The storage controller does not take pageserver availability zone into account when scheduling tenants.

Ideally, the following scheduling constraints would be followed:

Secondaries in a different AZ to attached locations. Avoids downtime in the event that an entire AZ goes down.
Attached locations in an AZ that's consistent over time (modulo when we're doing a restart or failure) so that computes can be scheduled there. The control plane infers the AZ on which the compute should be scheduled
from the compute notification it receives from the storage controller. Keeping the AZ consistent avoids cross AZ traffic between compute and pageserver.
If there are enough pageservers in one AZ, try to put all the shards in a tenant in the same AZ so that a compute in that region gets AZ-local performance (again, modulo when we're doing a restart or failure)

Tasks

Give feedback

storage controller: tactical AZ-aware scheduling #8848

c/storage c/storage/controller t/feature
https://github.com/neondatabase/cloud/issues/15413
storage controller: tenant creation sometimes disagrees with background optimization #8969

a/tech_debt c/storage/controller
storcon: in shard splits, inherit parent's AZ #9946
storcon: AZ awareness when filling nodes #9947

c/storage/controller t/feature
storcon: include preferred AZ in compute notifications #9953

c/storage/controller t/feature
Schedule secondaries in a different AZ than attached locations
Schedule attached locations into the same (home) AZ if there are enough pageservers there.
In chaos tests, confirm that once idle the system converges on putting all the shards in their home AZs
During tenant creation, pick home AZ based on AZ-wide utilization
Rolling out: make sure most shards have a preferred AZ set
Options

jcsp · 2024-11-22T12:58:31Z

Thinking a bit about this:

AZ affinity gives each shard a true "primary" and "secondary" location. We can use those in the scheduler instead of attached/secondary counts which fluctuate depending on what's going on.
For optimization, we will need to handle shards having dual secondaries: when we want to smoothly relocate the primary, we will need to create another secondary in the home AZ, while leaving also a secondary in a remote AZ in case of failures.
It probably makes sense to just always schedule all the shards of a sharded tenant in the home AZ, without trying to do any special casing for the mini-region case -- in such regions if one AZ's pageserver becomes overloaded, it just becomes time to expand the total pageserver count. This is preferable to degrading the performance of a large tenant by scattering its shards across regions.
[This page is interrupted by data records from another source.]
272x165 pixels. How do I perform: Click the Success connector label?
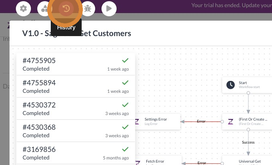pyautogui.click(x=248, y=142)
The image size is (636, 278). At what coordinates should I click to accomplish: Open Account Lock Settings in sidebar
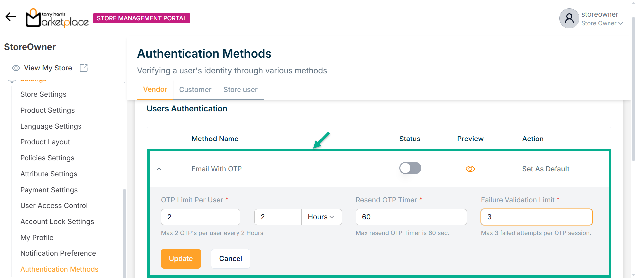click(x=57, y=222)
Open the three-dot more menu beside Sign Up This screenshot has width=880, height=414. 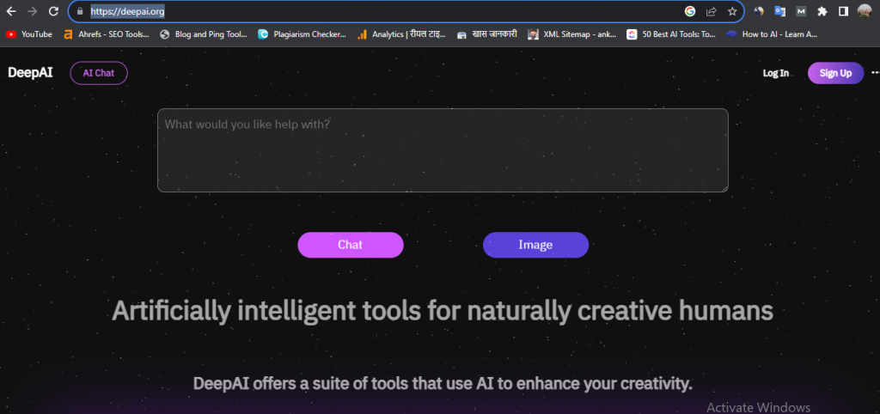point(875,73)
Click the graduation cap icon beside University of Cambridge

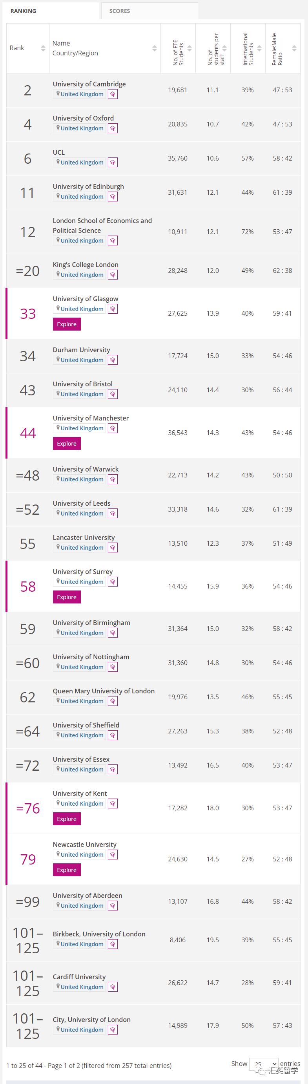tap(112, 94)
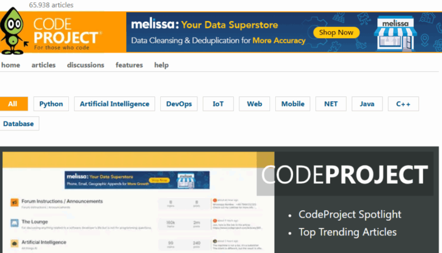This screenshot has width=442, height=253.
Task: Click the Forum Instructions megaphone icon
Action: point(14,203)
VladLazar · 2024-11-25T10:40:16Z

AZ affinity gives each shard a true "primary" and "secondary" location. We can use those in the scheduler instead of attached/secondary counts which fluctuate depending on what's going on.
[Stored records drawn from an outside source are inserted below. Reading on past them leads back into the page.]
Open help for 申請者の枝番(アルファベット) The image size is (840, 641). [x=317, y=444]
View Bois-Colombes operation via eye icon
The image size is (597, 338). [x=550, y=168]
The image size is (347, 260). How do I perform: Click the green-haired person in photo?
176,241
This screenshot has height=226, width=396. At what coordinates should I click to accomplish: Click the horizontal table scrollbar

I don't really get what you mean here. AZ affinity gives you a preferred AZ. Do you mean that "primary = anywhere in the preferred AZ" and "secondary = anywhere not in the preferred AZ"?

It probably makes sense to just always schedule all the shards of a sharded tenant in the home AZ, without trying to do any special casing for the mini-region case -- in such regions if one AZ's pageserver becomes overloaded, it just becomes time to expand the total pageserver count. This is preferable to degrading the performance of a large tenant by scattering its shards across regions.
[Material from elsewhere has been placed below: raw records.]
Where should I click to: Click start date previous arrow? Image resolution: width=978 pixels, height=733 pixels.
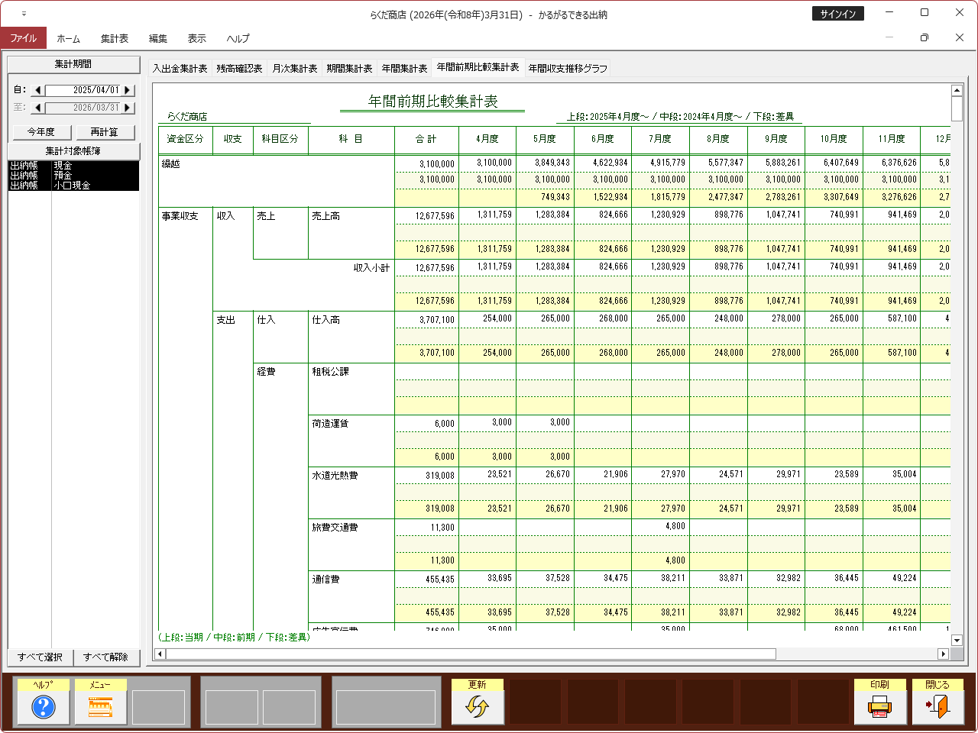(x=38, y=90)
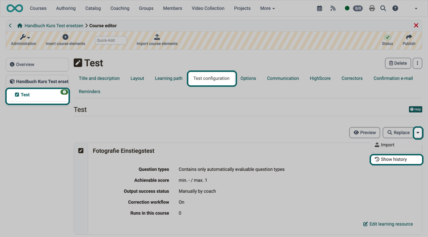Choose Show history from dropdown menu
This screenshot has width=428, height=237.
[396, 159]
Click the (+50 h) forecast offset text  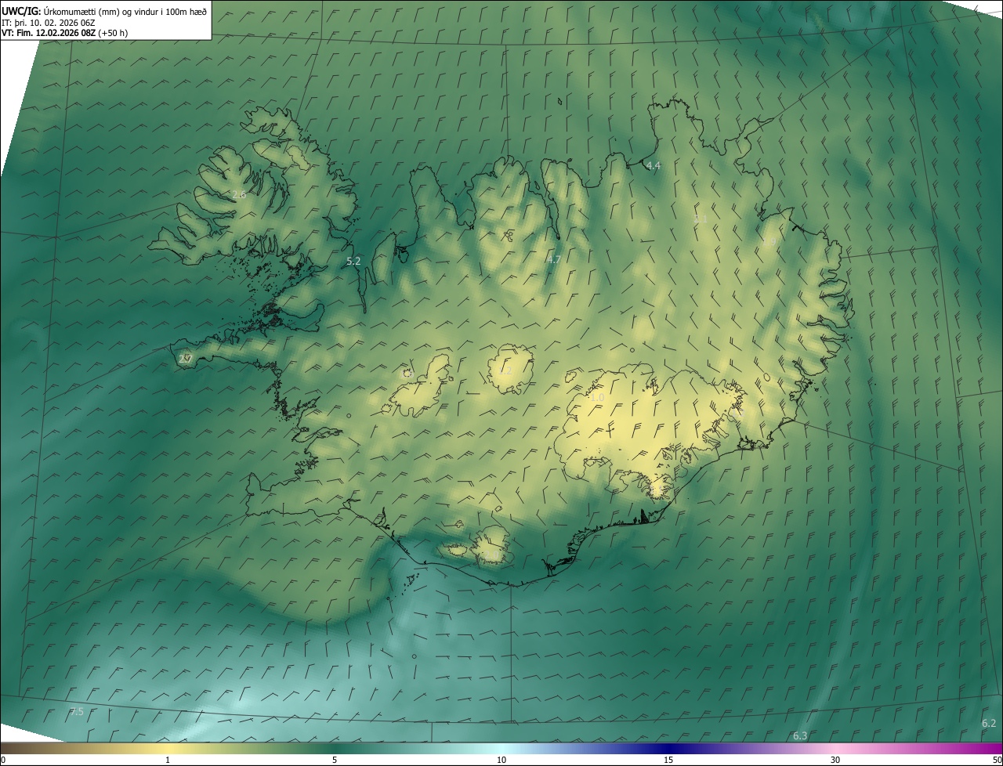pos(114,33)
Yeah, I agree with this. Primary should stay in the preferred AZ at all times apart from the unexpected failover case.

We should also think about the control plane and compute part of the stack. Currently, cplane tries to schedule in the same AZ as the node_id in tenant_shards table. This works okay for new tenant shards, but not great for existing ones. Since computes can be really long lived, perhaps preferred AZ should flow down from cplane (e.g. at start-up storcon calls into cplane for current compute AZ of each tenant shard).

jcsp · 2024-11-25T12:08:53Z

I don't really get what you mean here. AZ affinity gives you a preferred AZ. Do you mean that "primary = anywhere in the preferred AZ" and "secondary = anywhere not in the preferred AZ"?

Right.

Currently, cplane tries to schedule in the same AZ as the node_id in tenant_shards table. This works okay for new tenant shards, but not great for existing ones.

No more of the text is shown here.